What started as an animation on a vinyl coin purse made in Japan has turned into the worldwide phenomenon that is Hello Kitty.
The animated Sanrio character turns 40 this year. The Japanese American National Museum in Los Angeles’s Little Tokyo opened a retrospective Saturday looking back on the past four decades of her gracing school supplies and artists’ imaginations.
“She has always appealed to so many ages and backgrounds and she is very zen-like in her disposition,” said Janet Hsu, president of Sanrio, in a video interview with Reuters. “You are able to make Hello Kitty your own friend.”
Those hoping to get a glimpse of their animated friend in person may have to get in line, as the museum has had sold-out shows of the exhibit, which runs until April.
“We brought in a couple of wonderful curators to tell the story of Hello Kitty as a character and a product — and also a curator to tell the story of Hello Kitty as a muse,” said museum president Greg Kimura of “Hello!

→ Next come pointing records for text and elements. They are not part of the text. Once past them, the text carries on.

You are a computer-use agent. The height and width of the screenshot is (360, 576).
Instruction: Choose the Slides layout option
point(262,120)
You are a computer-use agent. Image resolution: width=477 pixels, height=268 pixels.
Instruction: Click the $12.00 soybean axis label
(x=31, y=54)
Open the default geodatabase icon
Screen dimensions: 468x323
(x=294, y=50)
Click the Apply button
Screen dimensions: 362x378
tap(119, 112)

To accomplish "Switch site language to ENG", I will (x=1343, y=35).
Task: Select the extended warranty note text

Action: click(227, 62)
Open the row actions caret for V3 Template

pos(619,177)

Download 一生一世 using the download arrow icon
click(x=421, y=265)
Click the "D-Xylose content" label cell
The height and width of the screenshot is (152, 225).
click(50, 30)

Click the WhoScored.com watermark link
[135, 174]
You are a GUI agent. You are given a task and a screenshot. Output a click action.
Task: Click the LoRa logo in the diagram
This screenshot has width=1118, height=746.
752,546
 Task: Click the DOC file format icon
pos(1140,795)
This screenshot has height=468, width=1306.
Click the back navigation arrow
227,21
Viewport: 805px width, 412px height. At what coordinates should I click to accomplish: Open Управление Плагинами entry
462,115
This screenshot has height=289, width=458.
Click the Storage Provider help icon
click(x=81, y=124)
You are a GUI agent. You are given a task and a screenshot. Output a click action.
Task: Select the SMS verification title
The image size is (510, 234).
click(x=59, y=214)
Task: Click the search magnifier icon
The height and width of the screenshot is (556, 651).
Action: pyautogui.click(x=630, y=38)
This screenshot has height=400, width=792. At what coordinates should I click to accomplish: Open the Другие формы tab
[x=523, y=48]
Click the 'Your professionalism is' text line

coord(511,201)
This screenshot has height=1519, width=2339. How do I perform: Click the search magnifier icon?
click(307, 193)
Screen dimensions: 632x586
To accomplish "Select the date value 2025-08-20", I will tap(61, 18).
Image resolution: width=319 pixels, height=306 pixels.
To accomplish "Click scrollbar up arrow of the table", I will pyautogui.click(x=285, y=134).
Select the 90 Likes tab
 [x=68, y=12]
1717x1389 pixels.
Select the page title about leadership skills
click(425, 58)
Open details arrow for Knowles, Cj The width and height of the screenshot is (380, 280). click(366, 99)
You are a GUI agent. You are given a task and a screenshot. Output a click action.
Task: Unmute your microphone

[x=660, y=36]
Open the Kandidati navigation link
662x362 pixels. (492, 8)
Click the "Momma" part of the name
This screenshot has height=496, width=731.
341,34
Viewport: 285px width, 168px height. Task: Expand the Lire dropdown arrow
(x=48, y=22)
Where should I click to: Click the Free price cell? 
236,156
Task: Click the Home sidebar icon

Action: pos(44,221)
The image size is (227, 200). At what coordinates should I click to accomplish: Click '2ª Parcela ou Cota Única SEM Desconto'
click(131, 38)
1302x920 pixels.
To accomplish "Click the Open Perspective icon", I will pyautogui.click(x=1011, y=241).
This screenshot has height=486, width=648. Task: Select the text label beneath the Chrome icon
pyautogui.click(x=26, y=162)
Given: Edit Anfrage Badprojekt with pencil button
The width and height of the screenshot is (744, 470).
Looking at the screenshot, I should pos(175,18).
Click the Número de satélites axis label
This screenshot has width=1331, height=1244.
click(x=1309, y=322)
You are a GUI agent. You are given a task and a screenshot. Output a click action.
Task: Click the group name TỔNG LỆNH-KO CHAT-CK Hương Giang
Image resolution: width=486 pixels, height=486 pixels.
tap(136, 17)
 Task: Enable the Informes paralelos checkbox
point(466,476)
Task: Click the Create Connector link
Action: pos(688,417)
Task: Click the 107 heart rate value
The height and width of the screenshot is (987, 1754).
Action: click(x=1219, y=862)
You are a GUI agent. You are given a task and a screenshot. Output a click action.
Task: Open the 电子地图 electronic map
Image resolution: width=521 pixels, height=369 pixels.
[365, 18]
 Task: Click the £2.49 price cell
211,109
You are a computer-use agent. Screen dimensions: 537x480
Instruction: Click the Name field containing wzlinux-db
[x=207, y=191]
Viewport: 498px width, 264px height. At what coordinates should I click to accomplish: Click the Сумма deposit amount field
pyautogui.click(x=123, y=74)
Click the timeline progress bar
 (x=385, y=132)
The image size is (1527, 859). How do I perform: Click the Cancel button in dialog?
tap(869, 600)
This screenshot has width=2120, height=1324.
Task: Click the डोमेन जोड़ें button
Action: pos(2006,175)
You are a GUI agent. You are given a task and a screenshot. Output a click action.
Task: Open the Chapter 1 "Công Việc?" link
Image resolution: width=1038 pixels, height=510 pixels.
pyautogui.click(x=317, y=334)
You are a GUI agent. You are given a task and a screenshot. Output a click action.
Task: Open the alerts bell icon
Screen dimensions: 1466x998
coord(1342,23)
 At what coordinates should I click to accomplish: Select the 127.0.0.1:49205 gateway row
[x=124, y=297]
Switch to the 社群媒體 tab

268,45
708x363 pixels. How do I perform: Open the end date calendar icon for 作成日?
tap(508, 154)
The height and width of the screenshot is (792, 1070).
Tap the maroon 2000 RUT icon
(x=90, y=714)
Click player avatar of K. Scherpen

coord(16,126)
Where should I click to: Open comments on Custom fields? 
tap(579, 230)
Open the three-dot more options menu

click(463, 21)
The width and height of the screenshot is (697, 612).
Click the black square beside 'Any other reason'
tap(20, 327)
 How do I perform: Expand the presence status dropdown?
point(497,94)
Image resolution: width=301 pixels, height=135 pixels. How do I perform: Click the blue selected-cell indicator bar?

Exploring the Supercute World of Hello Kitty.” The first such exhibit in the U.S. boasts more than 500 curated items.
Curiosity about Hello Kitty reached a high point this summer when it was reported that the animated character was actually a little girl living outside of London.
Items with Hello Kitty’s twin sister Mimi (recognizable by her yellow bow) also are on display, as is a dress worn by Lady Gaga, completely covered with plush Hello Kitty toys.
“There are those who consider her, dare I say it, a kind of a religion,” said co-curator Christine Yano.